MMostavi / CNNCancerType

This is the repository for paper titled as "Convolutional neural network models for cancer type prediction based on gene expression".
11 stars 3 forks source link

Preprocessing #2

Open lydiahjchung opened 3 years ago

lydiahjchung commented 3 years ago

@MMostavi , would it be possible to disclose the preprocessing code making the input data files?

MMostavi commented 3 years ago

The preprocessing code requires having the original dataset at the date that we downloaded it. Since the TCGA is still in progress work, and the volume is big, I would not be able to provide the code for doing this part. However, there are only few steps that we have done to reach the dataset which is available:

  1. Load the original data into panda dataframe in python
  2. Find the cancer and tissue samples based on the ID info given by TCGA barcode
    https://docs.gdc.cancer.gov/Encyclopedia/pages/TCGA_Barcode/#:~:text=TCGA%20barcodes%20were%20used%20to,metadata%20values%20for%20a%20sample.
  3. Filter genes across all cancer types with mean and std given in the paper.

Hopefully this answer helps you to perform the preprocessing. Good luck

syan1 commented 3 years ago

@MMostavi Hi, I am attempting to understand the preprocessing statement in your paper.

To test the robustness of our models, we added Gaussian noises with zero mean and standard deviations of 0–500% (k) of ith gene's average expression level (μi), or N(0, kμ) to each gene. We set noisy gene expression level to 0 if noise added expression level is less than 0.

Can you walk me through this step? I assume it is after filtering out mean < 0.5 and std < 0.8 in the previous step?

Thank you!

linameziane commented 2 months ago

@MMostavi Hi, I am attempting to understand the preprocessing statement in your paper.

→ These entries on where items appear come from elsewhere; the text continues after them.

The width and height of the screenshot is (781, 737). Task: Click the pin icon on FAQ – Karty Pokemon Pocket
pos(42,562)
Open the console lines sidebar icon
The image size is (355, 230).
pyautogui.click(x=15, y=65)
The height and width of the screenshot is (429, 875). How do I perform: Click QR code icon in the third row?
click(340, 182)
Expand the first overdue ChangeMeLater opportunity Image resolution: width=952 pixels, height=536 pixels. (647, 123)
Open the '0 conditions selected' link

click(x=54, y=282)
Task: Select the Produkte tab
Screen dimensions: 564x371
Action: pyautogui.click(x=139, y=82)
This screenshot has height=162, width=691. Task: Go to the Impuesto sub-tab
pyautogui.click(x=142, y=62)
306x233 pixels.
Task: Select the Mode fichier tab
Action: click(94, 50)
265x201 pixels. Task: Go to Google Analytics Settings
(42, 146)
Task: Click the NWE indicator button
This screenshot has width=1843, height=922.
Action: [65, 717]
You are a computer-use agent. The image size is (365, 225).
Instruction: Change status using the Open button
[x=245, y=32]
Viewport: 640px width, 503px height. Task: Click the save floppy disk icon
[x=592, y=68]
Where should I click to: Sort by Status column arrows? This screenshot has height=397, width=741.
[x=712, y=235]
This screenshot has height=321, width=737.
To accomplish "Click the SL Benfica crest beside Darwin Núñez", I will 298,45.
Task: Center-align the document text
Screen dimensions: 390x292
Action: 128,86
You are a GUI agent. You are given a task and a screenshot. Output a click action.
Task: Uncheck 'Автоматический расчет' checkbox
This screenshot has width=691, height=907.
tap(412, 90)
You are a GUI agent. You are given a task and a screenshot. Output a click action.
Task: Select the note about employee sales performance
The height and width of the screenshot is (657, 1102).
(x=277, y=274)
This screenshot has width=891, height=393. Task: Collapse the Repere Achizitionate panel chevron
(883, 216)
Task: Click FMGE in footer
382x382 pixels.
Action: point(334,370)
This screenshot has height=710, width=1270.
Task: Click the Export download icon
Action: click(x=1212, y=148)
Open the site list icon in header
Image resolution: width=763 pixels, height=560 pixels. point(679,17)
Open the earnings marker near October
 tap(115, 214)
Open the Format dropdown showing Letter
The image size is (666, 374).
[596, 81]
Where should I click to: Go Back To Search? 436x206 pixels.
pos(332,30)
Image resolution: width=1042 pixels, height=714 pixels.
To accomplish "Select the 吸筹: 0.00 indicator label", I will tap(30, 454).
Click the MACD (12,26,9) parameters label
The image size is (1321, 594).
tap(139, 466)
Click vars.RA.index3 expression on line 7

To test the robustness of our models, we added Gaussian noises with zero mean and standard deviations of 0–500% (k) of ith gene's average expression level (μi), or N(0, kμ) to each gene. We set noisy gene expression level to 0 if noise added expression level is less than 0.

Can you walk me through this step? I assume it is after filtering out mean < 0.5 and std < 0.8 in the previous step?

Thank you!

Hello, if you understand it can you help me . Thank you!